SELECTED EXCERPT section start

Using patterns and then a new model I've been training (without --base-model
specified), I've developed some gold label data for 3,000 documents and a single NER category.
The end goal is to use this model on discussions indexed from the web, first with English documents.
Should I be training this model using my gold label data and specifying one of spacy's en_core_web models as a --base-model
?
I've tried it and I think the model is improving, but I experience something strange, so wondering if maybe this is the wrong approach. The strangeness is that when I run ner.correct using the newly base-model-trained pipeline on my remaining dataset to label, it ends up warning:
The model you're using isn't setting sentence boundaries (e.g. via the parser or sentencizer). This means that incoming examples won't be split into sentences.
And when I look at the data in prodigy, sure enough it has started over at the beginning of my dataset, and everything is just the first sentence of each document.

SELECTED EXCERPT section end
PROVIDED DATA section start

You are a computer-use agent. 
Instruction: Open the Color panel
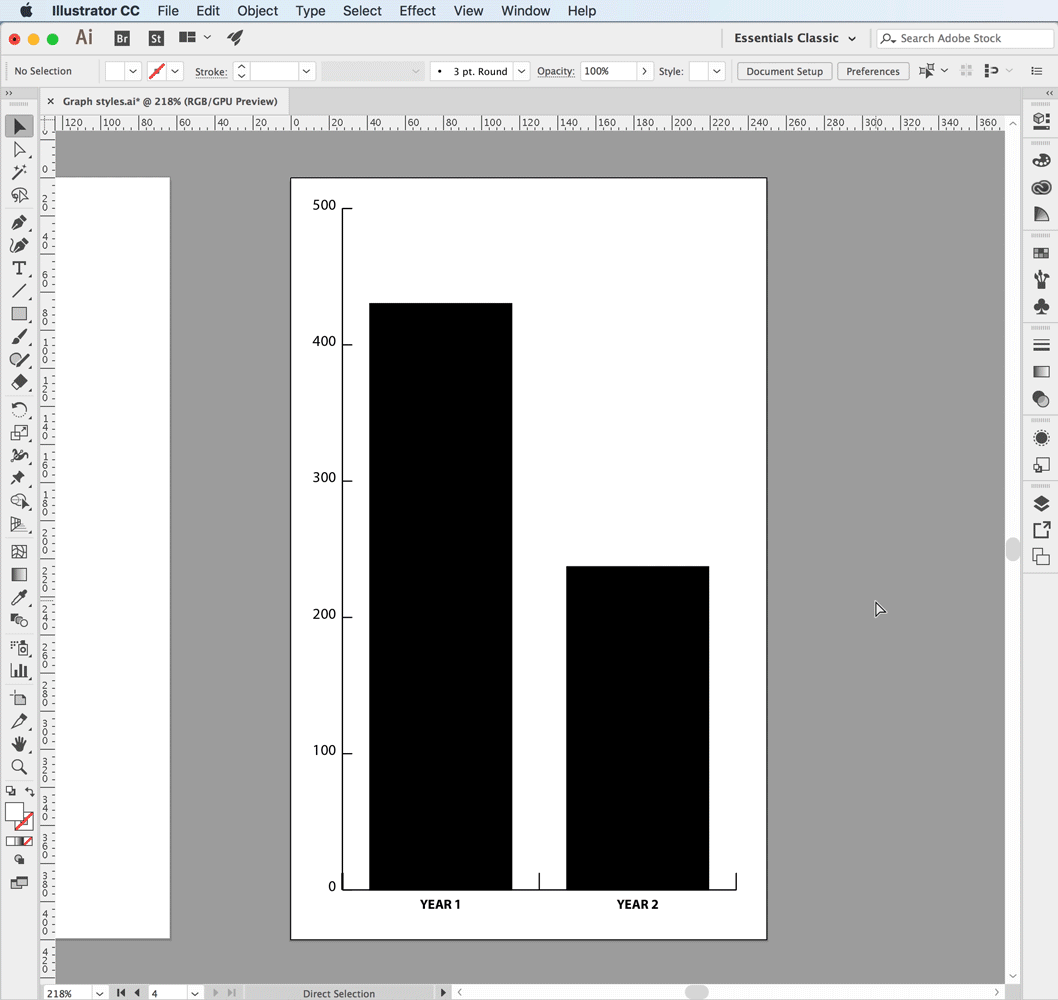coord(1041,159)
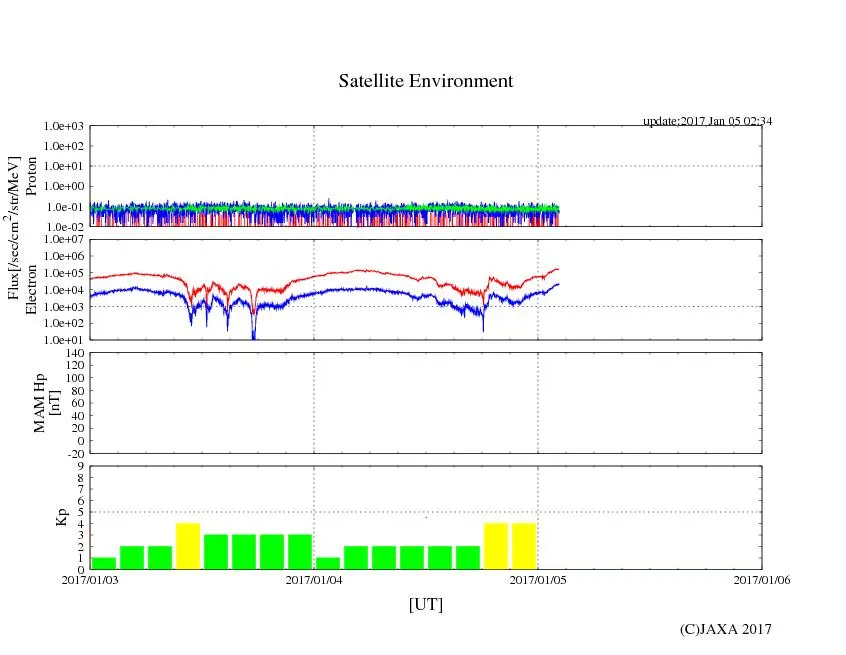846x655 pixels.
Task: Click the deepest dip of the blue electron curve
Action: (x=253, y=336)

PROVIDED DATA section end

WORK TO COMPLETE >>
1. In the forum post about NER training above, how many documents does the gold label data cover?
2. Continue the forum post about NER training, picking up right after its final sentence.

YOUR RESPONSES >>
1. 3,000 documents.

2.
I have to specify --unsegmented
if I want to see the full paragraphs again.
Conversely, when I run ner.correct
on a model I trained without any --base-model set, the documents are rendered completely and I don't get the warning.
And, if I should be using a --base-model, how does one decide which one to use? I see that en_core_web_trf is more accurate than en_core_web_sm, but what does that typically mean in practice? Is it just training the model that's slower and memory intensive, or will using the trained model also be slower and require more resources?